- Centerville Location in California Centerville Centerville (the United States)
- Coordinates: 38°37′52″N 119°43′24″W﻿ / ﻿38.63111°N 119.72333°W
- Country: United States
- State: California
- County: Alpine
- Elevation: 5,951 ft (1,814 m)

= Centerville, Alpine County, California =

Centerville is a former settlement in Alpine County, California, United States.

==History==
Located along a stage coach route between Silver King Valley and the East Fork of the Carson River, Centerville was a commercial hub during the 1850s and 1860s. Described as a "small village" with stores, a tavern, and a hotel called the Centerville House, Centerville supplied local mines with lumber for flumes, bridges, tunnels, fencing, buildings and heating. Richardson's sawmill was located at Centerville during the 1860s.

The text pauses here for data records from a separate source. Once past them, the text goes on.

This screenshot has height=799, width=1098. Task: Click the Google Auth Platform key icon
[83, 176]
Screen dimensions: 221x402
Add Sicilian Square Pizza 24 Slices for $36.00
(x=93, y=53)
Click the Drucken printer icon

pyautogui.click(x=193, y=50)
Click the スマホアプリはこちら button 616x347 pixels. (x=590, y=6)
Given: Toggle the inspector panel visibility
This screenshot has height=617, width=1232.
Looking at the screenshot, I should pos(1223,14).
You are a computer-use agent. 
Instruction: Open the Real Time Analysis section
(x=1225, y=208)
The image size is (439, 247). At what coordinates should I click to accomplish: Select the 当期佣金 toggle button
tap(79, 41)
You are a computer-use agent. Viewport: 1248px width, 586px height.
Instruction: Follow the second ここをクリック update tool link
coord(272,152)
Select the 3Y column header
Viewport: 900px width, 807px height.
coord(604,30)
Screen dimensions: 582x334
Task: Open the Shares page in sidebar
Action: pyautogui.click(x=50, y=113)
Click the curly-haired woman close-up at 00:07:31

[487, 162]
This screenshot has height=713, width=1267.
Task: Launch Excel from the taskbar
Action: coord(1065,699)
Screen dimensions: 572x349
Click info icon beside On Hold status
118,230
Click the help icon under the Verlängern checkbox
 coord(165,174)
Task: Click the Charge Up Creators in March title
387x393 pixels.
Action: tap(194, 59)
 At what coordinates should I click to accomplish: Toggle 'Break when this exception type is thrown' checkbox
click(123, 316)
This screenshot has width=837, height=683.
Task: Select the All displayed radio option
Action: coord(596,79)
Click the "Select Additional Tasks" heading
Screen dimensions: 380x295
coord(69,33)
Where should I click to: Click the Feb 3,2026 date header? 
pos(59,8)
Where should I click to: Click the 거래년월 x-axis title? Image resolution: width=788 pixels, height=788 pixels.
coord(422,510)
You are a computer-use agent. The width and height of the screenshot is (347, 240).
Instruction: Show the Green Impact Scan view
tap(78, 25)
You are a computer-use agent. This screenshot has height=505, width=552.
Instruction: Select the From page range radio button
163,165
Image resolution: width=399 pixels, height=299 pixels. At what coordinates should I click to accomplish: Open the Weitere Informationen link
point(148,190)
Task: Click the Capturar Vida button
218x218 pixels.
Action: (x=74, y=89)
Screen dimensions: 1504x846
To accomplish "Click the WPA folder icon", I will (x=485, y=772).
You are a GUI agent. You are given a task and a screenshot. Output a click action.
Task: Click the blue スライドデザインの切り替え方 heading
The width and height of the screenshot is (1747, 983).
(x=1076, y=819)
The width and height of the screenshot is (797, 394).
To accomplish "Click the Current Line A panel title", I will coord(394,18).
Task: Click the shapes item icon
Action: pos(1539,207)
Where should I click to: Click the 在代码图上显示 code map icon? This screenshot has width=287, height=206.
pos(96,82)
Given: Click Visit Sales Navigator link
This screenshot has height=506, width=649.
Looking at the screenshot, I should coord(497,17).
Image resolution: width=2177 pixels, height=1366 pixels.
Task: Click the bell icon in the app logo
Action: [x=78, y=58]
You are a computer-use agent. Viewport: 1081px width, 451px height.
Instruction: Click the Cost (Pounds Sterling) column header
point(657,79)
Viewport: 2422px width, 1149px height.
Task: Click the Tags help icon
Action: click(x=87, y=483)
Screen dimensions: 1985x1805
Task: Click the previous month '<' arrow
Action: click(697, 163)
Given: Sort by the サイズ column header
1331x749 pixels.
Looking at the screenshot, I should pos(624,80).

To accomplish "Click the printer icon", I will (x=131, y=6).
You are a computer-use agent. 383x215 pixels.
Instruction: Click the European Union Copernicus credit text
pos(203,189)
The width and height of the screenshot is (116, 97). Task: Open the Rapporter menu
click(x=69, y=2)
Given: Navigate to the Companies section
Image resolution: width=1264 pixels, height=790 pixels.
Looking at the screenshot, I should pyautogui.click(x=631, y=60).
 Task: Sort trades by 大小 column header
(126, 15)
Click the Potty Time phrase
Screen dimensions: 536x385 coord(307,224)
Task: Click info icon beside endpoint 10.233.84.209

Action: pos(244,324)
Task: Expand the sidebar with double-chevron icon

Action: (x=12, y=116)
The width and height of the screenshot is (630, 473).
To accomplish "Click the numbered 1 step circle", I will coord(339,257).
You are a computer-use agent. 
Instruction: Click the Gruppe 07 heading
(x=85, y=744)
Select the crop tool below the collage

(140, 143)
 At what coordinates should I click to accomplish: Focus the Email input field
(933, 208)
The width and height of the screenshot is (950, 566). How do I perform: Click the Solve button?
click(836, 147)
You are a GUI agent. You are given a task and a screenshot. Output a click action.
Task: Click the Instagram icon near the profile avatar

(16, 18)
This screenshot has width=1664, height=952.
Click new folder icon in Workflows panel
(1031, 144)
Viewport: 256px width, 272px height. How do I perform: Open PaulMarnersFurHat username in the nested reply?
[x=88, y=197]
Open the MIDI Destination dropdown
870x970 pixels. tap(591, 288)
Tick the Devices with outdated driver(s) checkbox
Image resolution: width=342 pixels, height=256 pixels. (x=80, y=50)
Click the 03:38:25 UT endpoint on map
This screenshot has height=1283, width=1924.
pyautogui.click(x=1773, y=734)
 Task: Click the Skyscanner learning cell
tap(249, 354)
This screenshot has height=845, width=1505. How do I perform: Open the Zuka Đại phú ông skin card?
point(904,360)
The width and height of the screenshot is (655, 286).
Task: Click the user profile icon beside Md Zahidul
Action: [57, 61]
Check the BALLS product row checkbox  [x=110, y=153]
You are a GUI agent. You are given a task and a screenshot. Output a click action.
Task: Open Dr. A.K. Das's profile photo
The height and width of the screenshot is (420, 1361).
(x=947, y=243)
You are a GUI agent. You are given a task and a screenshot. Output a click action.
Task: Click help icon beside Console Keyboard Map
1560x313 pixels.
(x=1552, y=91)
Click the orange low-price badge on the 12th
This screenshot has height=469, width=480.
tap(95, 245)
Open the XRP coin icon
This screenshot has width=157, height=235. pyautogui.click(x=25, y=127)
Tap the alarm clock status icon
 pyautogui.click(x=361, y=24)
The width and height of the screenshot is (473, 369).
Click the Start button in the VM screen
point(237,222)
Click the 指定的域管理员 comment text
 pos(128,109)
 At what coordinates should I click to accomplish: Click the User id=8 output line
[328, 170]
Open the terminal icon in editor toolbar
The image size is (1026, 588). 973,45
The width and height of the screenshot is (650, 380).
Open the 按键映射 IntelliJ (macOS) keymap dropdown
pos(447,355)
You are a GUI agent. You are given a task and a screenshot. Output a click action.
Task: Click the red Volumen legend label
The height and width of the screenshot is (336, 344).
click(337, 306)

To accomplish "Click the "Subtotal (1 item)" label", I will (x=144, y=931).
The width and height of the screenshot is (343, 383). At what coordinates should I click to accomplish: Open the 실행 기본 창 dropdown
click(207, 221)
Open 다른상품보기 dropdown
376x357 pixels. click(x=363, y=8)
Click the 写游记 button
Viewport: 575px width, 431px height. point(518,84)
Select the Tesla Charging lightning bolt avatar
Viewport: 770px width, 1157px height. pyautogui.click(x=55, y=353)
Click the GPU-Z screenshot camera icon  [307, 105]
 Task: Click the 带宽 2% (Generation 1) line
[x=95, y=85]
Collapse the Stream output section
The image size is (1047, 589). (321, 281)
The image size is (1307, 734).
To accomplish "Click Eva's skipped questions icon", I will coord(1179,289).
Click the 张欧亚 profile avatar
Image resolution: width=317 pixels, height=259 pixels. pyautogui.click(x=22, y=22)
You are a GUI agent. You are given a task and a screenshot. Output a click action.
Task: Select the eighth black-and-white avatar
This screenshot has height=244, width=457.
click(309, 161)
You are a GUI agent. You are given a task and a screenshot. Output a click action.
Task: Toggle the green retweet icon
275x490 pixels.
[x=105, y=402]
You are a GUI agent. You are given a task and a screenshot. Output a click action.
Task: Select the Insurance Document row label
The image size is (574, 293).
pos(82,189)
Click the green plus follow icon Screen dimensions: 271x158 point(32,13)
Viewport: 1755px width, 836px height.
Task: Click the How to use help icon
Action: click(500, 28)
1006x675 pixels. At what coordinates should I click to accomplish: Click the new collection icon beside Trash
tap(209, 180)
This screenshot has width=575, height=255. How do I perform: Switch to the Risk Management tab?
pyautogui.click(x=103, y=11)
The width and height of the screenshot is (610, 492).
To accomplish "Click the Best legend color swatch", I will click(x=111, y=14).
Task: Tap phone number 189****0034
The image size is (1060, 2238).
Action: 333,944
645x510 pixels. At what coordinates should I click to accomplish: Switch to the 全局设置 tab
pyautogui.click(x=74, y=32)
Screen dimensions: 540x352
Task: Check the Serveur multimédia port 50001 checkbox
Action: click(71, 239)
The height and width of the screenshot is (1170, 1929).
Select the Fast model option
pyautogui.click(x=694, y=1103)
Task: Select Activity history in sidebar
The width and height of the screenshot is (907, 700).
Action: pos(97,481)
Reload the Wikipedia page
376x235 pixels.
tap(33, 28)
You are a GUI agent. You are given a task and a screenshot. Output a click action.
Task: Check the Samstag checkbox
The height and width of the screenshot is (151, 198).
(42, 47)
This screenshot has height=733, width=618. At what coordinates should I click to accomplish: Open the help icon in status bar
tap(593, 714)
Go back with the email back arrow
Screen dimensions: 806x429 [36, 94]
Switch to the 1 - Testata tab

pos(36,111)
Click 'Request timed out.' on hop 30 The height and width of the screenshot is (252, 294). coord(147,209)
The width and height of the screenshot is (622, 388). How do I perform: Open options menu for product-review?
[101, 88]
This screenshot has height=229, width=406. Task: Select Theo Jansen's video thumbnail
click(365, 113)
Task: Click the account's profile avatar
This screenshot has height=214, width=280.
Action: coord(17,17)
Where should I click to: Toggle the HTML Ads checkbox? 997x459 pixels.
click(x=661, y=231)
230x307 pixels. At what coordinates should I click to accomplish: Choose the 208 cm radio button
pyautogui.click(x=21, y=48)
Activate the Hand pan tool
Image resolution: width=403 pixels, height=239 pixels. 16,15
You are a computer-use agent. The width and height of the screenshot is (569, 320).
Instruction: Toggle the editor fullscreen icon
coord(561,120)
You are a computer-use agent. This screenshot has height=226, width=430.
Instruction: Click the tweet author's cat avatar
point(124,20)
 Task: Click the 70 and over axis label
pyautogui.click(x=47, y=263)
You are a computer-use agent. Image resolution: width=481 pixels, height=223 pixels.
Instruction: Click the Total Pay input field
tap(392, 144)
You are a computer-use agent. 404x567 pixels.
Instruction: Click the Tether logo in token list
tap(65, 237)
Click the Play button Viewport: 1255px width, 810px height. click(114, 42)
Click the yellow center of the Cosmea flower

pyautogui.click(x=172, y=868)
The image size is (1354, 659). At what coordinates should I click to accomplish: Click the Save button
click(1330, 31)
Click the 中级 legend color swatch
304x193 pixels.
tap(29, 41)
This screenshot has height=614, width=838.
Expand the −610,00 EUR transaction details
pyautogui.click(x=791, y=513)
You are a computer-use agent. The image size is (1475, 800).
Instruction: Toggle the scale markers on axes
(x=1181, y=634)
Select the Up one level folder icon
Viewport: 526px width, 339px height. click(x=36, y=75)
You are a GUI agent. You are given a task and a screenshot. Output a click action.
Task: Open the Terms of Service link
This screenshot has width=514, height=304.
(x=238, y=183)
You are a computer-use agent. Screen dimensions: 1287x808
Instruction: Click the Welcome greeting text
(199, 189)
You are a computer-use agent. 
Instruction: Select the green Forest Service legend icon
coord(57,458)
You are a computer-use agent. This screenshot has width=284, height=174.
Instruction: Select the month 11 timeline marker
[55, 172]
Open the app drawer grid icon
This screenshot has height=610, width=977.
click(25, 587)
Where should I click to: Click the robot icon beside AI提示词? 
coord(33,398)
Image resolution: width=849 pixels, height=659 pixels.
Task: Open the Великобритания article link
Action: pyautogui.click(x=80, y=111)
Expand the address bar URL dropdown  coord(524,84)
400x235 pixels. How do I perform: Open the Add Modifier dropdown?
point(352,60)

In 1864, in an election to determine the Alpine County seat, Markleeville received the most votes, beating out Centerville and two other competing towns. Fire destroyed the home of the town's butcher—located at the corner of Montgomery and Jackson streets—in 1872, and "the rest of the town soon faded away". Little remains of the original settlement. A plaque documenting the history of Centerville was installed in 2013 by E Clampus Vitus, a fraternal organization. The site is now occupied by the Centerville Flat campground.